元保健師が高齢者の5千万円を不正引き出し…長崎・五島市が第三者委報告を公表、訪問ルール未整備が要因

長崎新聞 2026/05/27 [12:15] 公開

2013年と17年に長崎県五島市の元保健師が高齢者宅を訪問して通帳やキャッシュカードを盗み、現金計5010万円を不正に預金口座から引き出した問題を巡り、同市は26日、外部の有識者でつくる第三者委員会の報告書を公表した。それによると、元保健師は1人で訪問した際に犯行に及んでいるが、市は単独訪問のルールなどを設けておらず、上司も業務の実態を把握できていなかったことなどが要因と指摘した。

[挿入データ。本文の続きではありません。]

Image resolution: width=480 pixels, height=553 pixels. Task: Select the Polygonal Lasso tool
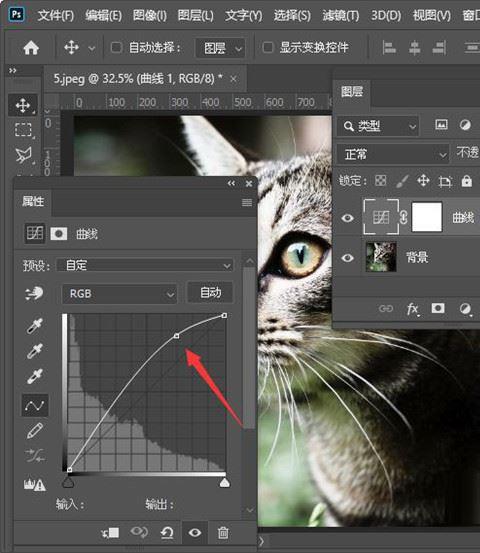click(x=23, y=155)
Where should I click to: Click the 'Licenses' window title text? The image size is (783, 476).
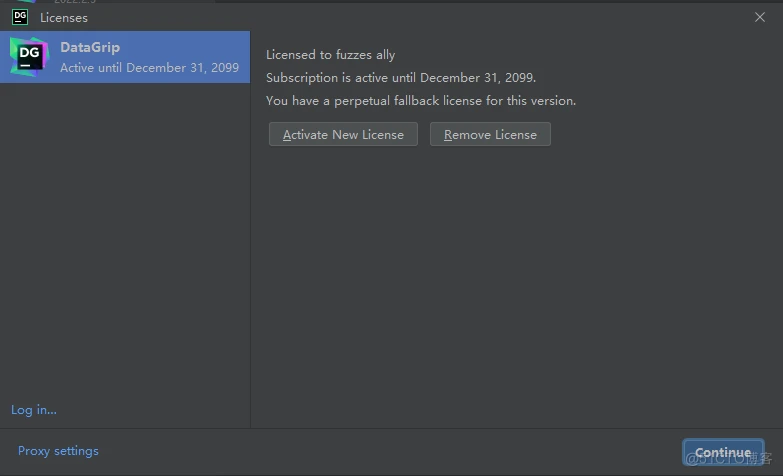tap(64, 18)
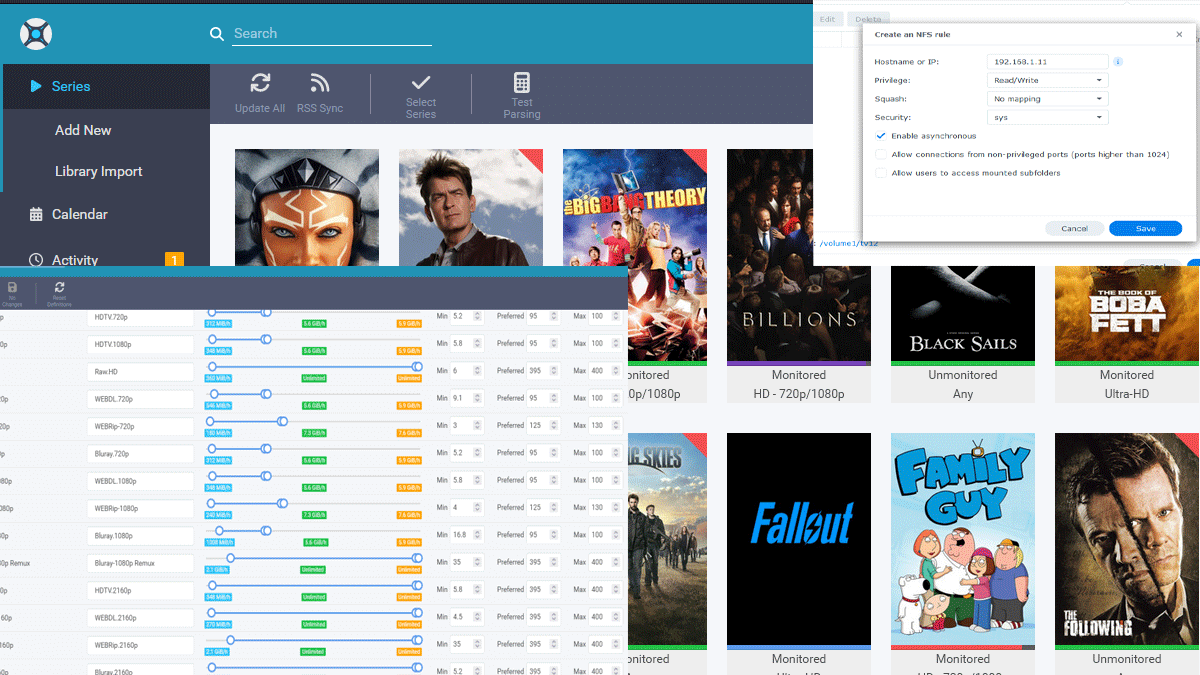Click the info icon beside Hostname field

pyautogui.click(x=1118, y=62)
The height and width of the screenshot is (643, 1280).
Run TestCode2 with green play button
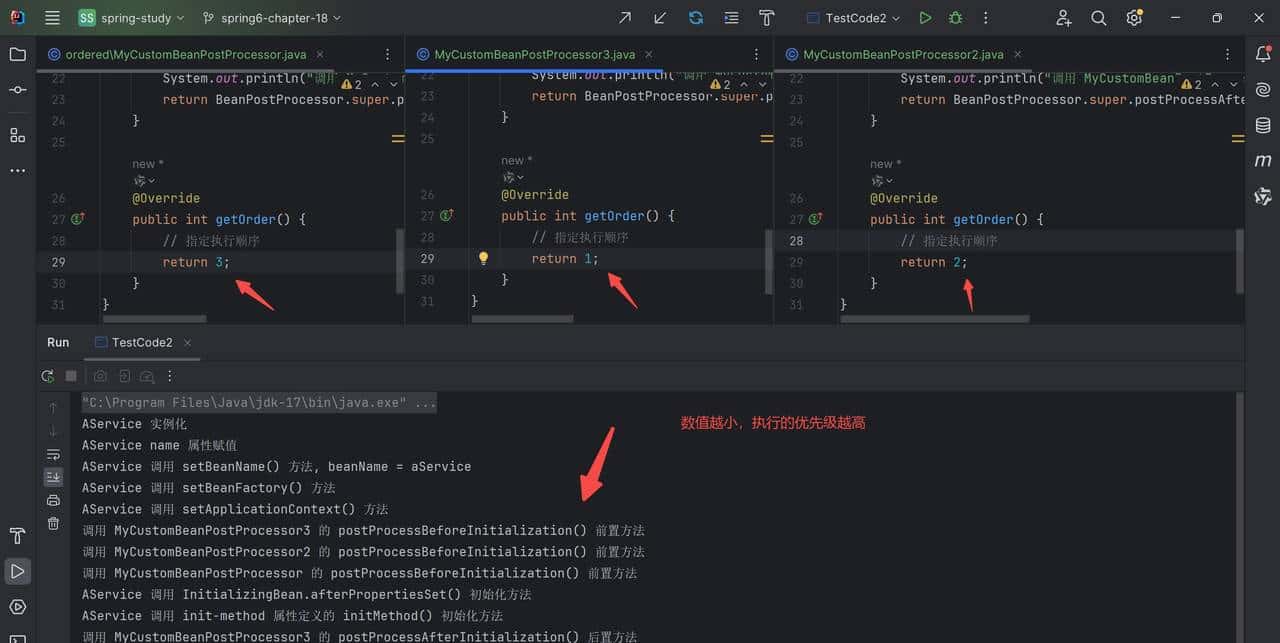925,18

 第三者委は市議会の要望を受けて市が今年1月に設置し、委員は大学教授、弁護士、公認会計士の3人。元保健師が高齢者2人から通帳などを盗み、不正に現金を引き出した問題について職員アンケートなどを通じて調査し、再発防止策を検討した。今年3月に報告書をまとめ、市に提言していた。

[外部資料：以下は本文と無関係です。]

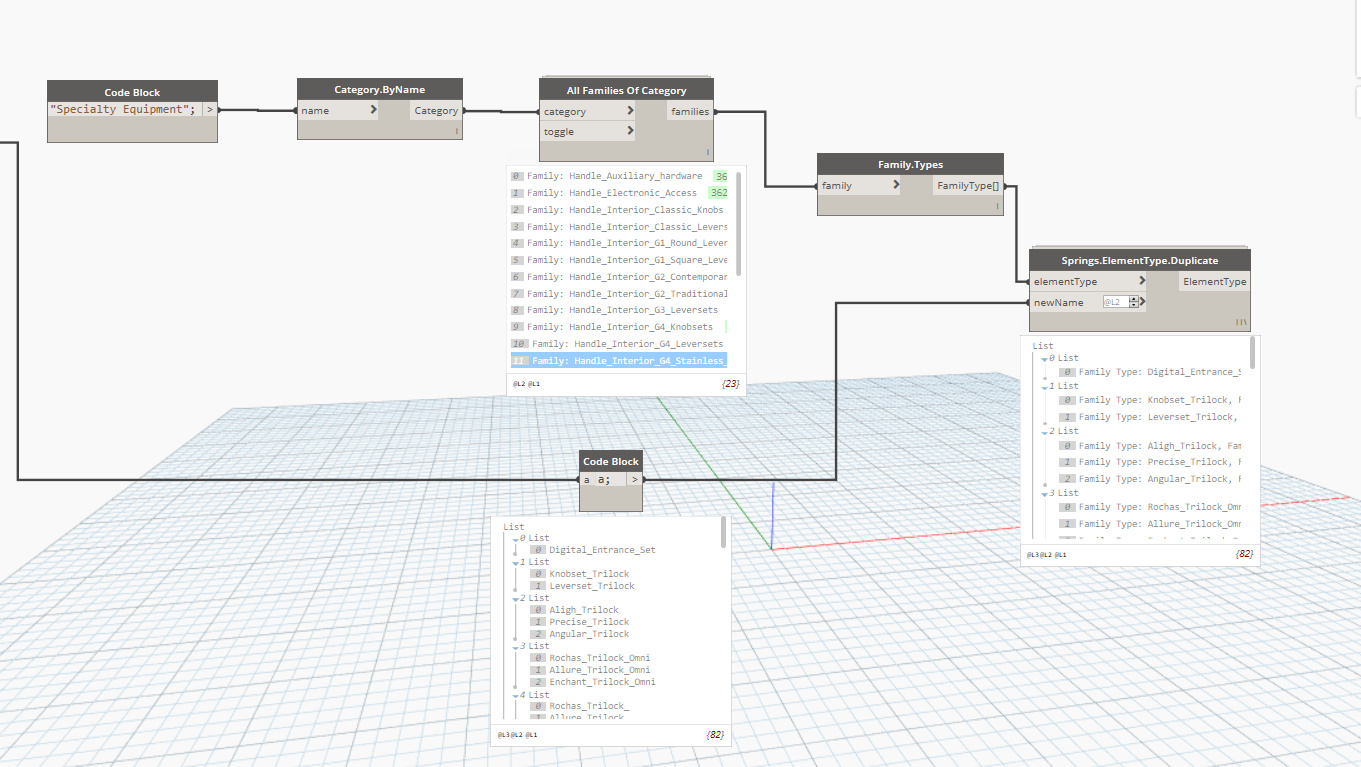Click output arrow of 'a;' code block
1361x767 pixels.
point(634,479)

 報告書によると、元保健師は高齢者宅の訪問記録をほとんど作成していなかったという。このため上司の管理も十分行き届いておらず、事件の要因と認定した。また職員ヒアリングの結果、組織的な対応が必要な問題との認識が低かったと推察。市役所全体でコンプライアンス(法令順守)に関する当事者意識が欠如していたことも要因とした。

 再発防止策として、訪問業務のルール整備や上司による業務管理の充実、法令順守に関する職員への定期的な調査などを挙げた。

 市は「報告書を真摯に受け止め、全庁的な再発防止策を作成、公表する」としている。